The country’s most powerful conservative donor network erected a monument to one of its favorite public servants Thursday when it was announced the George Mason University Law School would be renamed after the late U.S. Supreme Court Justice Antonin Scalia.

The Virginia university agreed to rechristen its law school as the Antonin Scalia School of Law after receiving a $30 million gift from admirers of Scalia, a university statement said. The bulk of the contribution, $20 million, came from an anonymous donor. The remaining $10 million came from the charity started by billionaire conservative activist Charles Koch.

Charles Koch and his brother David aren’t just donors to conservative causes; they’re also the architects of an expansive network of big-ticket fundraisers and right-leaning institutions. George Mason University is very much a hub of the broader Koch infrastructure. And Scalia, an ardent and outspoken conservative during his time on the bench, has also brushed up against the Koch network in a manner that his critics thought compromised the judiciary’s independence.

In 2010 the New York Times reported Scalia and fellow conservative Justice Clarence Thomas had attended private donor summits organized by the Kochs. After Thomas and Scalia both ruled with the majority in the court’s Citizens United decision, which opened the door to the modern era of big money superPAC spending in elections, the liberal group Common Cause petitioned the Justice Department to investigate whether they should have recused themselves after fraternizing with the Koch network.

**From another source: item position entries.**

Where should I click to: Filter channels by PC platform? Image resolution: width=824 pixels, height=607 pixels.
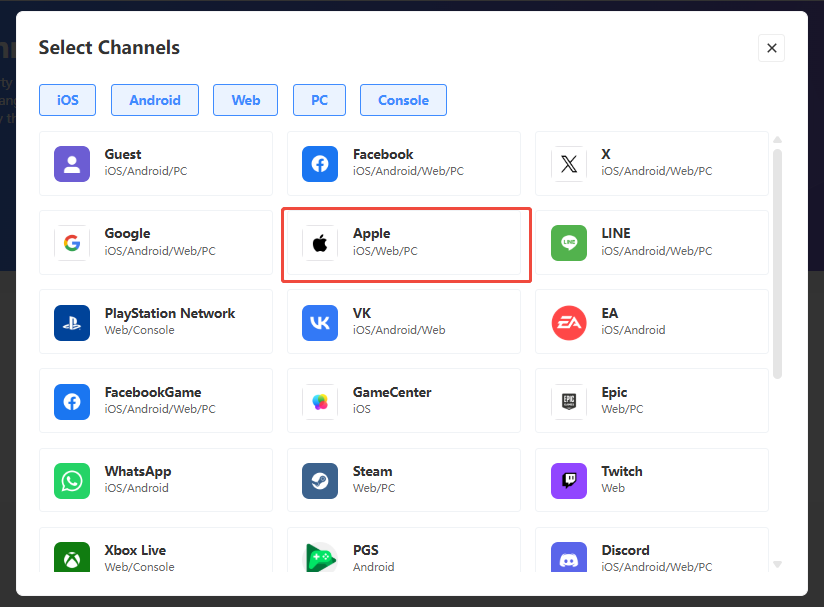(319, 100)
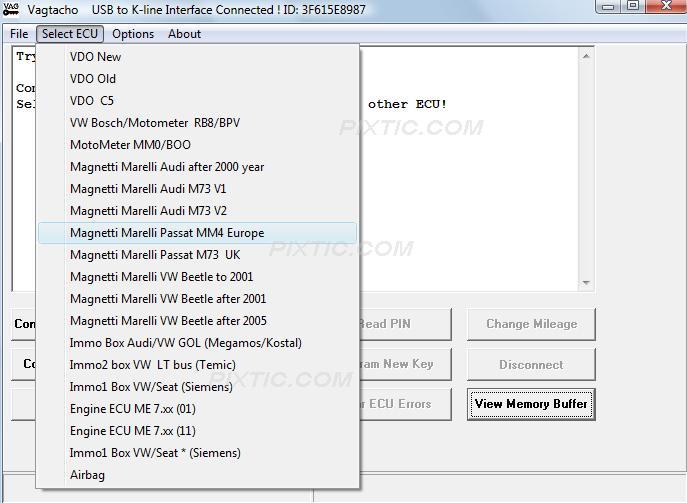Screen dimensions: 687x503
Task: Open the Options menu
Action: point(133,34)
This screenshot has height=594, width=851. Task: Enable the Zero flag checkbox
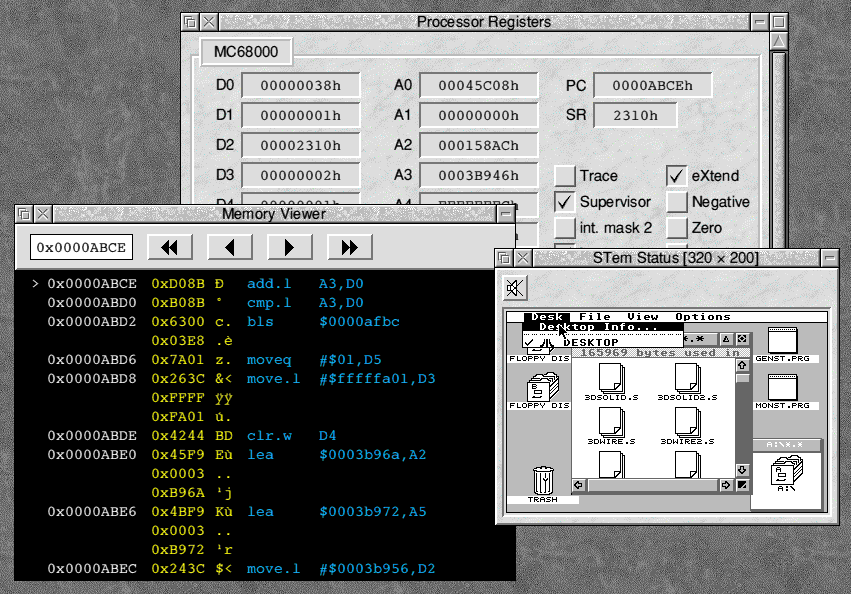click(x=677, y=228)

The Kochs’ ties to George Mason University are, if anything, far more extensive and thoroughly documented. In “Dark Money,” her book on the Koch network, journalist Jane Mayer describes the school as an “academic beachhead” for the brothers’ political activities. The Kochs spent tens of millions of dollars helping to establish the school’s Mercatus Center, a leading libertarian think tank.

More recently in 2014, Charles Koch’s charitable foundation helped finance the Judicial Symposium on the Economics and Law of Public Pension Reform, held at the university’s Law and Economics Center. Judges from all over the country were invited on an all-expenses-paid trip to the university’s campus so they could learn about “the looming financial and structural crisis facing state pensions systems across the nation,” an event description reads.

So that’s Charles Koch. As for the donor who provided the bulk of the $30 million gift in honor of Antonin Scalia, little is known. But the university’s statement on the contribution does note the anonymous benefactor first approached Leonard Leo, executive vice president of the Federalist Society, regarding his intent to make the $20 million donation. That Federalist Society — a conservative, libertarian legal organization — has also received money from the Charles Koch Foundation.